Key Takeaways

  • Shared solar lets you buy bill credits from a local project without rooftop panels. Rules and caps limit subscription size and credit value.
  • Typical caps: 100–120% of your past-year usage, project sizes of 1–5 MW AC, and anchor customers limited to about 40% of output.
  • Average residential electricity runs around $0.16–$0.17/kWh; community solar discounts typically range 5–20% off credit value.
  • EV owners use roughly 270–330 kWh/month per 1,000 miles. Home batteries are typically 10–20 kWh with ~90% round-trip efficiency.
  • Caps and phased rollouts help manage grid stability and ensure broad access to new energy programs.

What You Need to Know

  • Shared solar basics: Subscribe to a local solar farm share and receive bill credits for the kWh produced. You pay a subscription rate below the credit value, creating savings.
  • Common caps: Programs limit individual subscriptions to 100–120% of historical usage, cap project size at 1–5 MW AC, and restrict anchor subscribers to ~40% of output.
  • Credit rates vary: Credits might equal retail rates or a fixed wholesale-like rate.
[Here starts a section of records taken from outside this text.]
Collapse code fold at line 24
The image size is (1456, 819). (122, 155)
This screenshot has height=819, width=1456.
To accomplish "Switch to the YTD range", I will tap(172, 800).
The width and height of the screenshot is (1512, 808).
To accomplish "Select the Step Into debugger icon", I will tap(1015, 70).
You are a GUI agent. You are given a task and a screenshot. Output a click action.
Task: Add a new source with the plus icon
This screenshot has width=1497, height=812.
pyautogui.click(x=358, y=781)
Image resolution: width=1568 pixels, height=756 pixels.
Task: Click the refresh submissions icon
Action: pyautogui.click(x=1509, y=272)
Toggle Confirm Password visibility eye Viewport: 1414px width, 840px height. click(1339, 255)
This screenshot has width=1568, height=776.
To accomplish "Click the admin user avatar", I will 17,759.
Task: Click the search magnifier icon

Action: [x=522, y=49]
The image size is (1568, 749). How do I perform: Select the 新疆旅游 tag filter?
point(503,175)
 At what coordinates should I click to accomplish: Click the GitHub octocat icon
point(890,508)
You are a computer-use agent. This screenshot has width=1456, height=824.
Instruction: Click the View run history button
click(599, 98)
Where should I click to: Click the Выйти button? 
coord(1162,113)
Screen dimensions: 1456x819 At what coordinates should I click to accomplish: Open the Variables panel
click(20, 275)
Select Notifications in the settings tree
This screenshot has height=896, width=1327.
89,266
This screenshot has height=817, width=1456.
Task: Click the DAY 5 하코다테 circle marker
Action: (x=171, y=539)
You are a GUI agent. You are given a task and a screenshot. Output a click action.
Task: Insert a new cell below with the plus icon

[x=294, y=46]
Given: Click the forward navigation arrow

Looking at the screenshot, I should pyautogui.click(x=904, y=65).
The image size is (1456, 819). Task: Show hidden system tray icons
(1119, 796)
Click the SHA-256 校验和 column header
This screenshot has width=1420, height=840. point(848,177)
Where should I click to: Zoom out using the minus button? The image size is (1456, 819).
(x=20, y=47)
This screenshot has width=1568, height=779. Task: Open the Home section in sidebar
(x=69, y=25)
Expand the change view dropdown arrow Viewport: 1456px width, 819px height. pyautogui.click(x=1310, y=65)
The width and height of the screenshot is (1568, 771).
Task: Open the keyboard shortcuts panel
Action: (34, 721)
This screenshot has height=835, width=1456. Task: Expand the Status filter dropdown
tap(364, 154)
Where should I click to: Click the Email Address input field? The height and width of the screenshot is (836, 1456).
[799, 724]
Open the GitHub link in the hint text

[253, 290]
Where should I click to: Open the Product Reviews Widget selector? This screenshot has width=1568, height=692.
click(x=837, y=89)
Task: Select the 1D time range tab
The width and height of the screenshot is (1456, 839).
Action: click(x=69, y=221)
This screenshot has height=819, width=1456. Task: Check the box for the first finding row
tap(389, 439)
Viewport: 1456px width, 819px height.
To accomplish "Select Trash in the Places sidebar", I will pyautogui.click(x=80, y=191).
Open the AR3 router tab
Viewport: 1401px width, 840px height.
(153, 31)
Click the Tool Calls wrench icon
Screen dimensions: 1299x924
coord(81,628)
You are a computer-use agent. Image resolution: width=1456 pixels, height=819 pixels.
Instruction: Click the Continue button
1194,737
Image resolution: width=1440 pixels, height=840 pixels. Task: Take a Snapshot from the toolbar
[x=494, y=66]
If your credit is $0.16/kWh and subscription is $0.14/kWh, you save $0.02/kWh.
  • Low-income bonuses: Federal bonus credits add 10–20% for projects in low-income or Tribal communities, often passing larger savings to eligible households.
  • Market participation: Aggregated distributed energy resources can participate in wholesale markets, influencing program design and credit values.
  • Prices and efficiency: National residential electricity averages mid-teens per kWh; home battery round-trip efficiency runs around 85–95%.

How to Save Money

  1. Size your subscription to 80–100% of usage. Oversubscribing beyond caps can forfeit credits or reduce payouts. Check your last 12 months of kWh.
  2. Compare the spread. Savings = credit value minus subscription price. At 7,000 kWh/year, a $0.02/kWh spread yields ~$140/year.
  3. Align EV charging with credits. An EV at 300 kWh/month with a $0.02/kWh spread saves ~$6/month. Off-peak charging adds more.
  4. Use a battery to shave peaks. A 13.5 kWh battery at 90% efficiency nets ~12.2 kWh usable per cycle for TOU arbitrage.
  5. Watch rollover rules. Some programs buy back excess at lower wholesale rates. Aim to avoid surplus.
  6. Check income-eligible offers. Bonus credit projects may offer larger discounts to qualifying households.
  7. Verify timelines. Project delays can postpone savings. Ask for a realistic energization window.

Bottom Line

Shared solar caps exist to share benefits broadly and protect the grid. Match your subscription to usage, confirm the credit-versus-price spread, and pair EV charging with off-peak rates to maximize value. Review official program documents to choose a project that reliably cuts your bill.